Não que Suçuarana simplesmente repita ou dilua o já visto nesses filmes anteriores, mas retoma alguns princípios para seguir adiante pela estrada. O que me encanta nesse filme é justamente perceber o percurso de amadurecimento de tendências tão caras ao cinema brasileiro contemporâneo. E, em especial, que o cinema da Teia, que sempre foi conhecido por suas invenções formais e diálogo com as artes visuais mineiras, foi aprofundando, acima de tudo, um princípio ético: olhar com delicadeza personagens em posição de vulnerabilidade, um olhar renovado para as paisagens sociais do interior mineiro, mas sem saudosismo nem exploração da miséria, mas apostar numa afetividade ainda que precária.
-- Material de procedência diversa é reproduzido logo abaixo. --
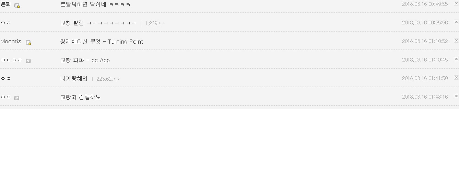The image size is (459, 191).
Task: Delete the 교황 빌런 comment with X icon
Action: [x=456, y=22]
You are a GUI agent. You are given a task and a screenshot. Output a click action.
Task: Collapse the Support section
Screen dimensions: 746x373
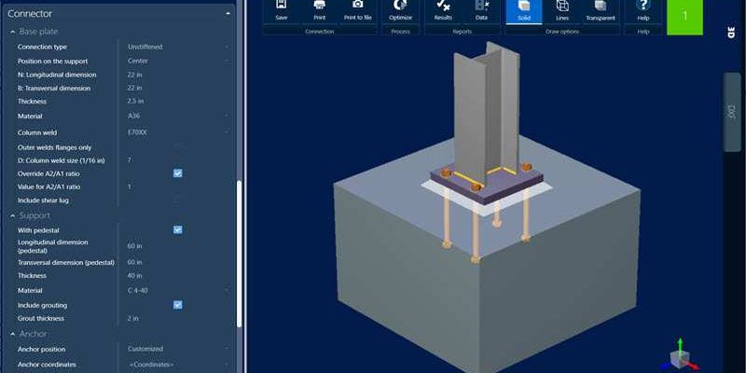pyautogui.click(x=12, y=215)
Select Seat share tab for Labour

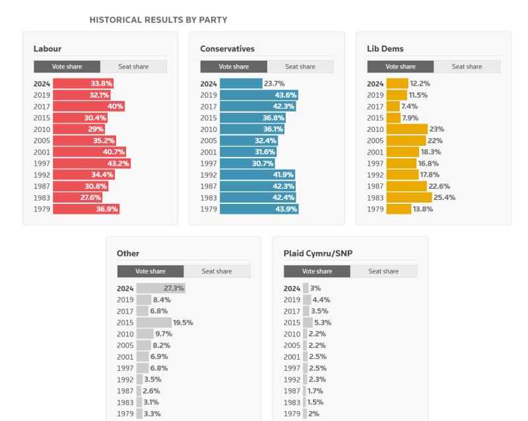[133, 67]
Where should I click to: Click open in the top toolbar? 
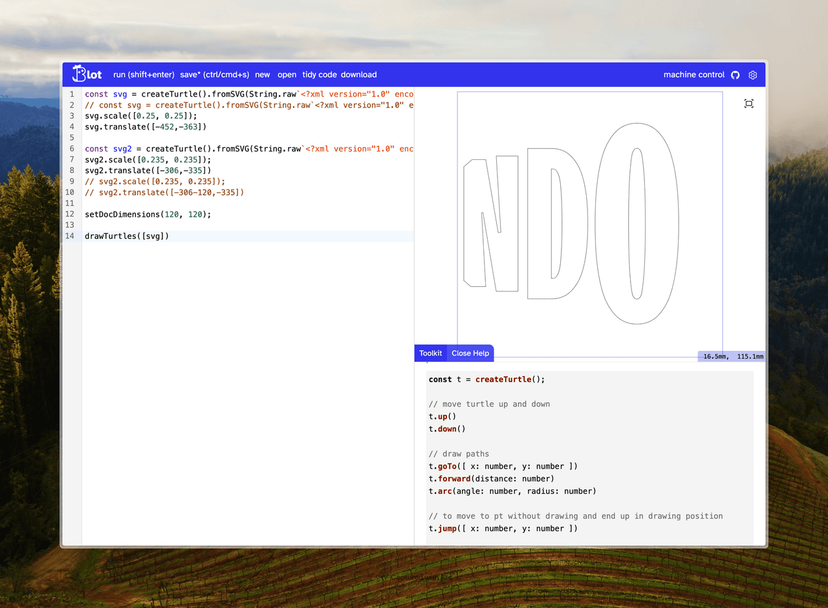coord(287,74)
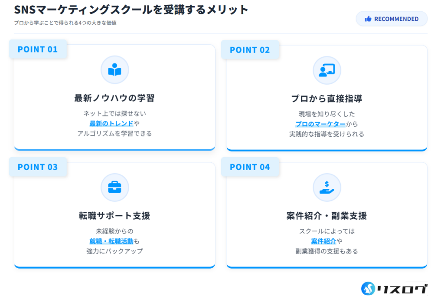Open the highlighted 就職・転職活動 text
444x296 pixels.
(111, 241)
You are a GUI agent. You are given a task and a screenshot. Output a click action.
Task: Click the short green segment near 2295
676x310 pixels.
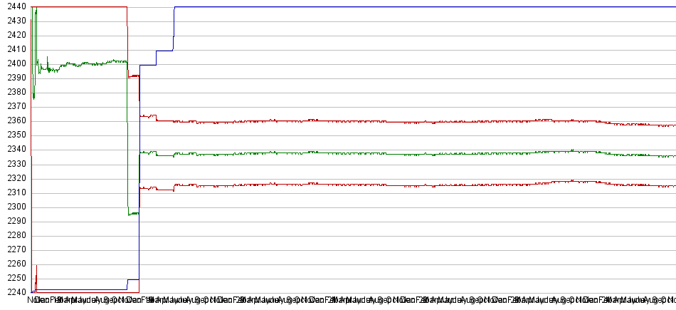point(133,213)
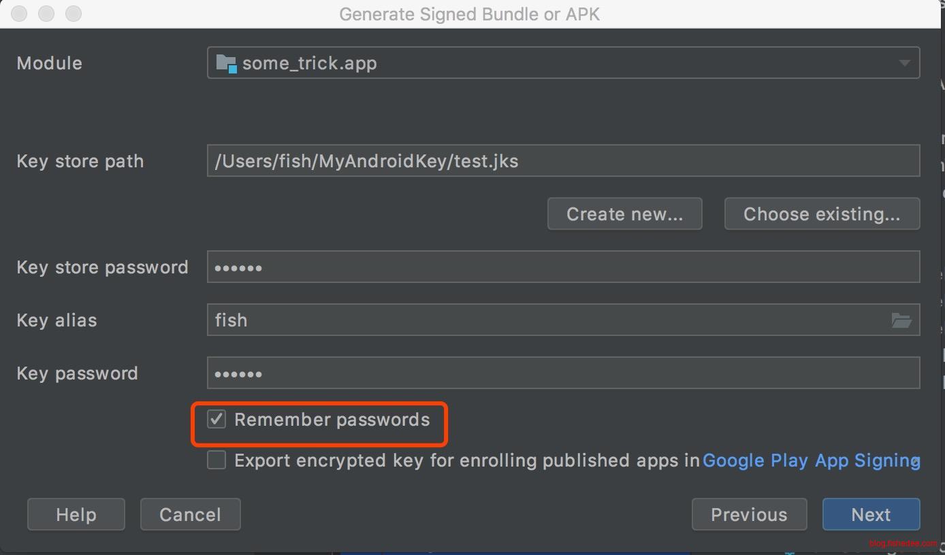Focus the Key store password field

coord(562,267)
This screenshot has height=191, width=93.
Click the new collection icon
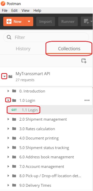pos(84,61)

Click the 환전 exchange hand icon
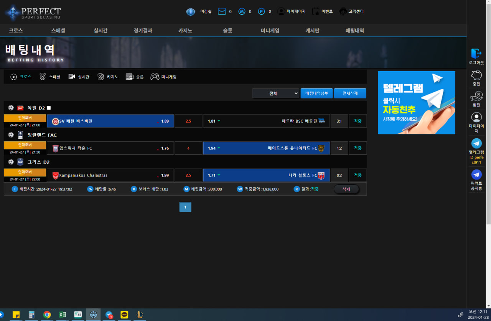[476, 96]
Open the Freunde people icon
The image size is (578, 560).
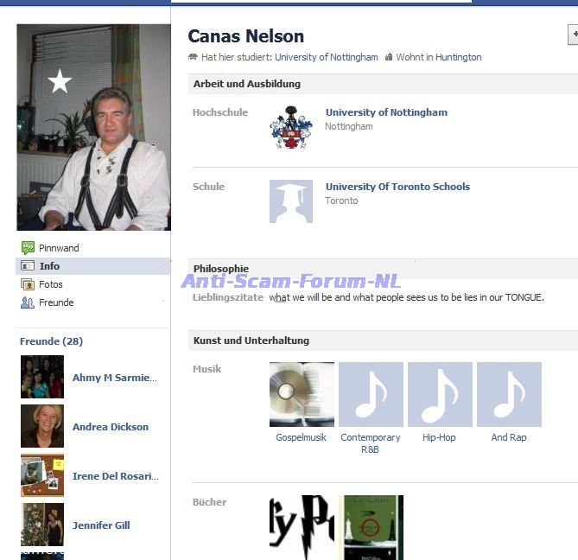click(28, 302)
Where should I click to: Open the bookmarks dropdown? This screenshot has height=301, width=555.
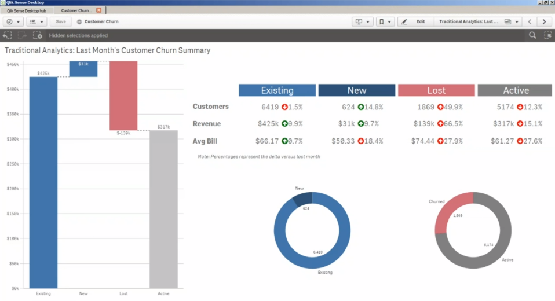[384, 21]
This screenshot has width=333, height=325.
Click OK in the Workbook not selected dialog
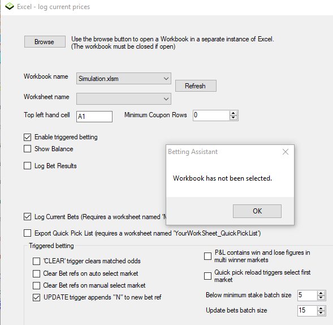(257, 211)
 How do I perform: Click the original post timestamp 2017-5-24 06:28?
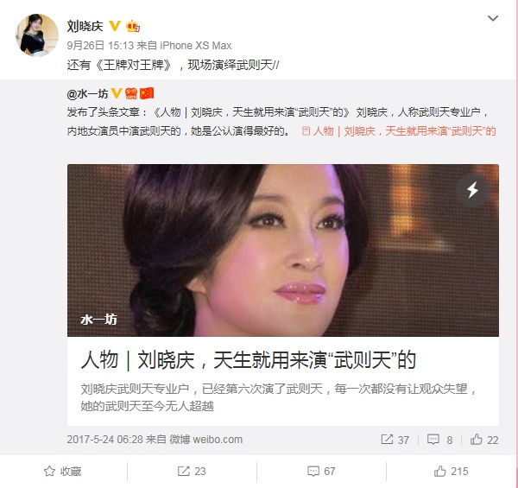pyautogui.click(x=104, y=440)
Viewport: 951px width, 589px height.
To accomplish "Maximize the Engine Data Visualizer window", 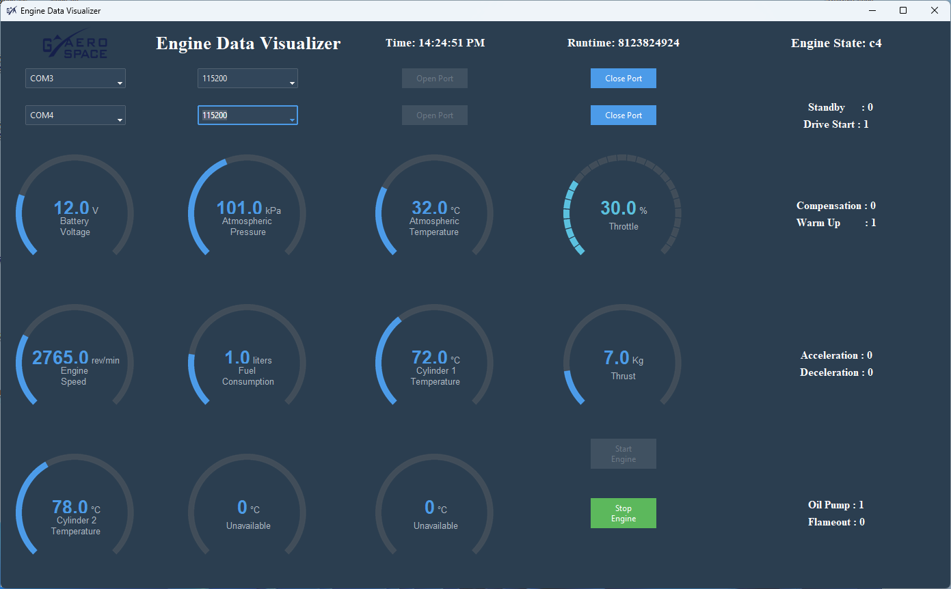I will 903,10.
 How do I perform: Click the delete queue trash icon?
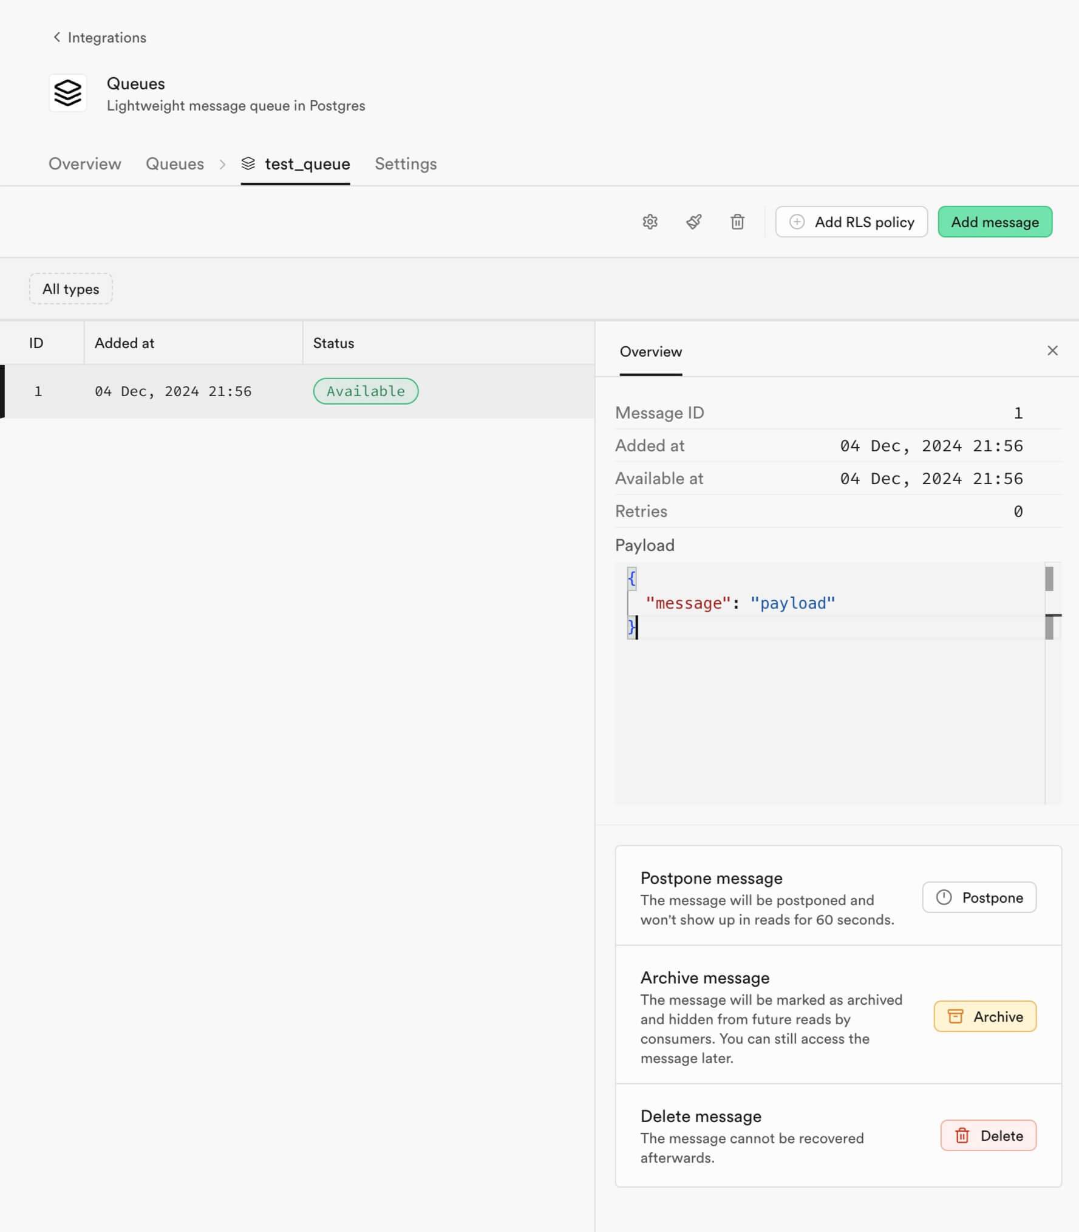pyautogui.click(x=737, y=222)
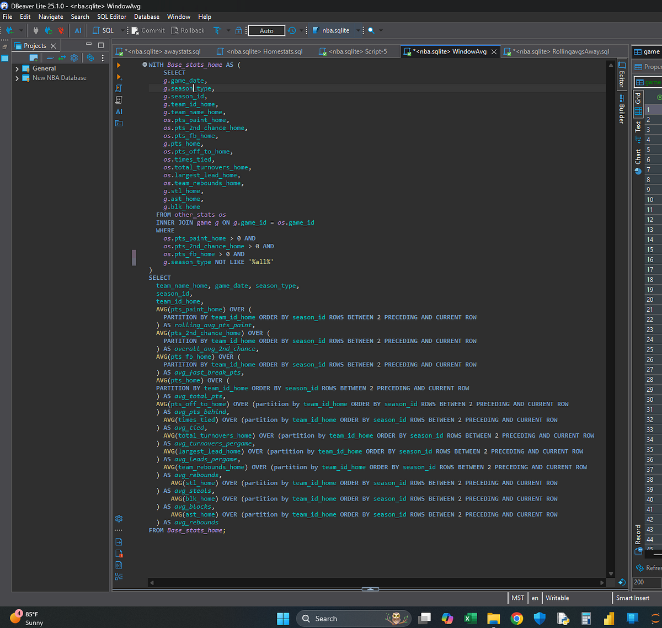Click the Commit button
Screen dimensions: 662x628
tap(148, 30)
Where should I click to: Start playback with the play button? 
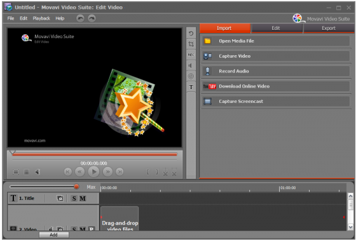(x=93, y=172)
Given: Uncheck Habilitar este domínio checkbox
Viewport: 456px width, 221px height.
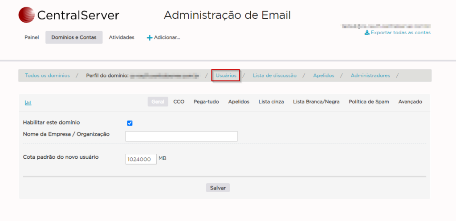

É incrível perceber como a agora tão consolidada tendência de amalgamar documentário e ficção se encontra articulada de forma tão orgânica, a simbiose entre atores profissionais e pessoas do local, e especialmente como a paisagem se integra à dramaturgia. O trabalho de câmera e foto de Ivo Lopes Araújo, outro antigo colaborador, confere ao filme esse misto de aspereza asfixiante e ao mesmo tempo uma doçura poética em torno dessa protagonista. Tanto a captação (de outro grande colaborador, Gustavo Fioravante) quanto o desenho de som de Pablo Lamar comprovam a sofisticação das paisagens sonoras oferecidas pelo filme. A bela atuação de Sinara Teles é a cereja desse bolo.

Depois, a Teia se dissolveu, os coletivos se dividiram, o cinema brasileiro virou outro, bem como o próprio cinema mineiro. Esses diretores fizeram outros filmes, adentraram por outras veredas. Mas há algo ali que insiste em permanecer. Vejo Suçuarana por esse prisma: a continuidade de uma longa pesquisa de realizadores que insistem em permanecer nessa estrada, ainda assim.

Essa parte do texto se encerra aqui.